The second article, Starfish Hurling and Community Service by Keith Morton, shares a
similar theme to Illichs article. Morton writes about how people mindlessly help others
without thinking about the effects or consequences but instead simply act on emotions.
Morton refers this common issue with throwing starfish back into the ocean or sea after a
storm. Morton explains the situation with a very short story. There is a strong ocean storm
one night. The next day there is a little boy that sees all of these starfish washed up onto the

beach. So without much thought, the boy begins to pick up the starfish and throw them back
into the ocean, to, what he believes, save their lives. An old man walks by and tells the boy
what he is doing is nonsense and that he cannot make a difference because there is simply
way to many starfish on the beach, his efforts will make no difference. The boy looks at the
old man and replies, it makes a difference to this one. The point Morton is trying to come
across is that the boy in not thinking about the situation and the consequences of what he is
doing. His actions can and will affect the ecosystem. A couple examples Morton gave on how
the boy throwing the starfish into the sea and affect the ecosystem including taking away the
food of the birds that feast upon the starfish on the beach and that the starfish are predators
that prey on smaller organisms in the sea. The storm could have been natures way of
balancing the ecosystem and the boy would be throwing a metaphorical wrench in the plans.
Morton is suggesting that people cannot go around and try and help everyone and everything
that they see in distress. People often help others when they actually do not need nor want the
help. Also, sometimes people try to help others and actually harm them, just as throwing the
starfish back in the sea harms the creatures in the sea as well as the birds that do not have
food. Often times, when one of the two happen, the person being helped is actually offended
or harmed. That is why Morton explicitly states that people need to think more about the
situation instead of simply reacting on emotions and doing the first thing they think is right.

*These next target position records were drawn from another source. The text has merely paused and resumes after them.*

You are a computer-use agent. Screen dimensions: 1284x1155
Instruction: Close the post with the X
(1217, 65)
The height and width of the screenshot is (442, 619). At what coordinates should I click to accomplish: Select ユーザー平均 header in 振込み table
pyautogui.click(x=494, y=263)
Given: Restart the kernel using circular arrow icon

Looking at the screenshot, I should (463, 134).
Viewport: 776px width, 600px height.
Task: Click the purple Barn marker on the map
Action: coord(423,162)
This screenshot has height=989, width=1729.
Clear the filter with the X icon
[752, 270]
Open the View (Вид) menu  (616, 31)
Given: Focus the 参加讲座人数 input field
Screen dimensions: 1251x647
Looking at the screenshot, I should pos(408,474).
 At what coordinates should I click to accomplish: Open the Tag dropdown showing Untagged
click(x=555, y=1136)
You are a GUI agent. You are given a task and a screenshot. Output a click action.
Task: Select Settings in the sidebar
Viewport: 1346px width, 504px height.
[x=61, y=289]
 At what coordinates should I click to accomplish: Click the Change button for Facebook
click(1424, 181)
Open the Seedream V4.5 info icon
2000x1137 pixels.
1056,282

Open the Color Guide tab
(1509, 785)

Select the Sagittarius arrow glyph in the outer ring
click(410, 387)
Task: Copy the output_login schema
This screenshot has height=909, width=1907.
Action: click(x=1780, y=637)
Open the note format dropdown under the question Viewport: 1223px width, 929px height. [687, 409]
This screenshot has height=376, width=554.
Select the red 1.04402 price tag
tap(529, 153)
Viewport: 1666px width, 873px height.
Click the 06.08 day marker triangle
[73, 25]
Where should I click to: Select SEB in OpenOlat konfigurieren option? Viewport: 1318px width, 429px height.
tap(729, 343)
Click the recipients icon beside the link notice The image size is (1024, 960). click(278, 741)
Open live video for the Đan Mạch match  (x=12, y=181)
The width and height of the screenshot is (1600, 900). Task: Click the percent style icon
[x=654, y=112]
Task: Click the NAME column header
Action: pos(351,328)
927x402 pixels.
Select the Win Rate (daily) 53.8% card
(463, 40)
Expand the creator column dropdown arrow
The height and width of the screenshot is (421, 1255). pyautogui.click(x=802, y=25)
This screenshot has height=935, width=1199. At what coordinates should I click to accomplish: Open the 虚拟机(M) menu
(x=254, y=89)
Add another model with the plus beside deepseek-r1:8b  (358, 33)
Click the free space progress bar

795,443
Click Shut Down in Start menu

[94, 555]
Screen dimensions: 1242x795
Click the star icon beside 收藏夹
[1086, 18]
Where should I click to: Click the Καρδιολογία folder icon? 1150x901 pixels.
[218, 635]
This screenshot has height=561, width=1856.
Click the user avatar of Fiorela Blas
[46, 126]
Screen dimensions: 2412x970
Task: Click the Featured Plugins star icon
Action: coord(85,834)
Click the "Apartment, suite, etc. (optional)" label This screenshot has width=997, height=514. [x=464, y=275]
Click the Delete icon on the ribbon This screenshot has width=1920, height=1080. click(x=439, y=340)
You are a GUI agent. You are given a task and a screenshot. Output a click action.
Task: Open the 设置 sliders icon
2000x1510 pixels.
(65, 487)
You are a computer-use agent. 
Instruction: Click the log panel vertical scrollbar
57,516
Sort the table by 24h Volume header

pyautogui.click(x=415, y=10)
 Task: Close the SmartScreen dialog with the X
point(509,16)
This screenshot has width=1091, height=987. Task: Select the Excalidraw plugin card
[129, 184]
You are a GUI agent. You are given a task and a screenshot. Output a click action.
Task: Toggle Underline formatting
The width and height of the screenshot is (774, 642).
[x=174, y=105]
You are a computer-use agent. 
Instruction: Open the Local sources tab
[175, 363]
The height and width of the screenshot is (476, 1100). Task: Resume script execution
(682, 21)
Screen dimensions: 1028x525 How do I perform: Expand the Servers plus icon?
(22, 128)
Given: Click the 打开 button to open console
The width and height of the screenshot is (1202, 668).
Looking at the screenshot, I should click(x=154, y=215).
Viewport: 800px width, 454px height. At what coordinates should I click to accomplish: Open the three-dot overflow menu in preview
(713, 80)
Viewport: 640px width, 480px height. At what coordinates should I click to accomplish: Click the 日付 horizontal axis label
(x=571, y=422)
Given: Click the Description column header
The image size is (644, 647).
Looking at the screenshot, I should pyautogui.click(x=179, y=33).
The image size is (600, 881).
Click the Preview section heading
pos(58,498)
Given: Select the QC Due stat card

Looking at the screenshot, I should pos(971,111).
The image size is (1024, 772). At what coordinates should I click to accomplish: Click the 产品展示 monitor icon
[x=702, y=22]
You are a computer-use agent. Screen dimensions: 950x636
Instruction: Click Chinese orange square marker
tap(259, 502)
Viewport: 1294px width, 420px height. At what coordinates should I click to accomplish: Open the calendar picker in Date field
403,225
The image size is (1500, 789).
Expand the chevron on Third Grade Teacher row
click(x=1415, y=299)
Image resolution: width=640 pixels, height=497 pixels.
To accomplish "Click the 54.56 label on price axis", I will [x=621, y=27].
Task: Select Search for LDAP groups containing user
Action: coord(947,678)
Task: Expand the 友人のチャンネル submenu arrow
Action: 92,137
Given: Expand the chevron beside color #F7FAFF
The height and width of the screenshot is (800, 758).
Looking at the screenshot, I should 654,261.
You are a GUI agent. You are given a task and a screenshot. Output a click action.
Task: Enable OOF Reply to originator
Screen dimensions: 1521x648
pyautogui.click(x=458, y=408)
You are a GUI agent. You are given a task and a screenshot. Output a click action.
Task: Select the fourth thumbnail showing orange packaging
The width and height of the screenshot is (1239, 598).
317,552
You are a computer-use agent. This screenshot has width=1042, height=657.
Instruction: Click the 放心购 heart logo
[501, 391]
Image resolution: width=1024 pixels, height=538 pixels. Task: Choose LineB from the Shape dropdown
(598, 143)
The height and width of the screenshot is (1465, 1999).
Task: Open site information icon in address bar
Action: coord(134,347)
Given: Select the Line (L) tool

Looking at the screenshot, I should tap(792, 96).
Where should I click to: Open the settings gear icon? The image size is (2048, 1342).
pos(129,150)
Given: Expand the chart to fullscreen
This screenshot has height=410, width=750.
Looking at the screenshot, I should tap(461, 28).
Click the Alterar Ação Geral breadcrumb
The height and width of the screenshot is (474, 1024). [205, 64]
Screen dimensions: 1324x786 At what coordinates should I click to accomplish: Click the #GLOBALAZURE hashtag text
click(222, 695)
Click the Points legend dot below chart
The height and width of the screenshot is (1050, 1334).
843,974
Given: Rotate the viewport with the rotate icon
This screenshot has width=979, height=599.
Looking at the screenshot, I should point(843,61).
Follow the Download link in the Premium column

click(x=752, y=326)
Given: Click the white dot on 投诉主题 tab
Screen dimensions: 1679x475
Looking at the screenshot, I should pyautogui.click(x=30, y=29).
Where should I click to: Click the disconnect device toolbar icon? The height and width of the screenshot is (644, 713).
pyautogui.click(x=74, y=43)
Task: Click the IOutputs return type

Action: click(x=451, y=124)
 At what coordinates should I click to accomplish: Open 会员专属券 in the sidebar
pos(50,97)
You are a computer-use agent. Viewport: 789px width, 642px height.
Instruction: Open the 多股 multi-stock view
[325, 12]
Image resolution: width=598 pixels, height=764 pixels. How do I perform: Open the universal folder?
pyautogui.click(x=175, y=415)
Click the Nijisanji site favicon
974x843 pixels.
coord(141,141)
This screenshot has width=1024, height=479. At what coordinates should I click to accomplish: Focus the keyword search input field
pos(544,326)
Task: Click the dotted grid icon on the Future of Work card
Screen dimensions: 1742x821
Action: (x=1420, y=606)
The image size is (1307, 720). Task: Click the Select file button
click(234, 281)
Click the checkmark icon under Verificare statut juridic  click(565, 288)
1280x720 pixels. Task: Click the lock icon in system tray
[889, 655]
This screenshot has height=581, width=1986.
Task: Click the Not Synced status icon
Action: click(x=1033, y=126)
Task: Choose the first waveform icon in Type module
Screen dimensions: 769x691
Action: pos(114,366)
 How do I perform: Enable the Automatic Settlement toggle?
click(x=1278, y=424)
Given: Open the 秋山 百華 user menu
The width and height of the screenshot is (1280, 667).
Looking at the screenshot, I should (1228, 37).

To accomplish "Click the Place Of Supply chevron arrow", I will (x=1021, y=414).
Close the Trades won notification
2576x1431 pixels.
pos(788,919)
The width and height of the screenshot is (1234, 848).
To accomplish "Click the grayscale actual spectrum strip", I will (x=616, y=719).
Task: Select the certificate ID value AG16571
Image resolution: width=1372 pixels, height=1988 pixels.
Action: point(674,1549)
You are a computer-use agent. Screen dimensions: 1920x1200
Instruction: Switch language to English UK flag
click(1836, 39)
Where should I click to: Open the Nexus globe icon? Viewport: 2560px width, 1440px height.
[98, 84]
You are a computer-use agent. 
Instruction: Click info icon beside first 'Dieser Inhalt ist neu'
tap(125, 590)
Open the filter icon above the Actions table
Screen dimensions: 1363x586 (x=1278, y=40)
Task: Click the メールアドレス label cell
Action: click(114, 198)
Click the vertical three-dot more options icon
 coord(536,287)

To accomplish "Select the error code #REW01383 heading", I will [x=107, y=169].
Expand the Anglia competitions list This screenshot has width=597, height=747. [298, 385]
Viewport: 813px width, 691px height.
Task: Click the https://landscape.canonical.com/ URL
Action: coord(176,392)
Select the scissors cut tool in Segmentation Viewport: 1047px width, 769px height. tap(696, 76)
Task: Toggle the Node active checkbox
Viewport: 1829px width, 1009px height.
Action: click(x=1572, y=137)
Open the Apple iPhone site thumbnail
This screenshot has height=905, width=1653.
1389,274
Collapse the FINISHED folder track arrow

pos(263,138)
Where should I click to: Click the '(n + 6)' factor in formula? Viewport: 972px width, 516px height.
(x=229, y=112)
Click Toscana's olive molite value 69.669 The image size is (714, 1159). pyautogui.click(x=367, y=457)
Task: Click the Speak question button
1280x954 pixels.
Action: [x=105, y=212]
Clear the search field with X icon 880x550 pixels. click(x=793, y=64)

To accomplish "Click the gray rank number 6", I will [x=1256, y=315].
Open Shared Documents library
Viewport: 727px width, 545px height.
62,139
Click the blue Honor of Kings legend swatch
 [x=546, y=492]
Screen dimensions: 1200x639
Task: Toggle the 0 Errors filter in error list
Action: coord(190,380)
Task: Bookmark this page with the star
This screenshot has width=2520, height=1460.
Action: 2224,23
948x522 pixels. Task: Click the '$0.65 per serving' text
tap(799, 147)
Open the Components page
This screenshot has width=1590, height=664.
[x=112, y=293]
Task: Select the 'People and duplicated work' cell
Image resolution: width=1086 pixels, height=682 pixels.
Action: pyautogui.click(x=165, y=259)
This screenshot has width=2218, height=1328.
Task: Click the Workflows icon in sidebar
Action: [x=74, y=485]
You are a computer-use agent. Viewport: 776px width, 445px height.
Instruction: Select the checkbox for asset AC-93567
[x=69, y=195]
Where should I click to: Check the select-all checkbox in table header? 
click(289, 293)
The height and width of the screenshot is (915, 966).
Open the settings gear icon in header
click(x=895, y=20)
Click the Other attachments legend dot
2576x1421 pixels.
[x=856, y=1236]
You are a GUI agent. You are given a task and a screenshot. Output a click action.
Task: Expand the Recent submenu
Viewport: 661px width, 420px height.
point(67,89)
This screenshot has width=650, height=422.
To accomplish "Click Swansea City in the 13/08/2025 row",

In conclusion, the two articles To Hell with Good Intentions, by Ivan Illich, and
Starfish Hurling and Community Service by Keith Morton state the unseen side of service.
They facilitate further evidence in the theory that Service Is Not Simple (SINS). The two
articles show that service is complex, rather than simple, by involving ideas of power,

privilege, and relationships. In To Hell With Good Intentions the power hunger of the
United States is trying to satisfy its hunger for power by gaining support around the world by
showing its sympathetic, compassionate, and caring side. The boy in Starfish Hurling and
Community Service the power to save the starfish as well as hurt the ecosystem. The
privilege is seen by the fact that the American students are middle-class and educated.
Something only the minority of Mexicans are. The boy is privileged by having the ability to
shelter himself from the storm. And the relationship in both is seen by what they think they
are doing to the less fortunate. They believe they are helping the less fortunate out and
building a better relationship with their conscious and maybe the ones they are helping.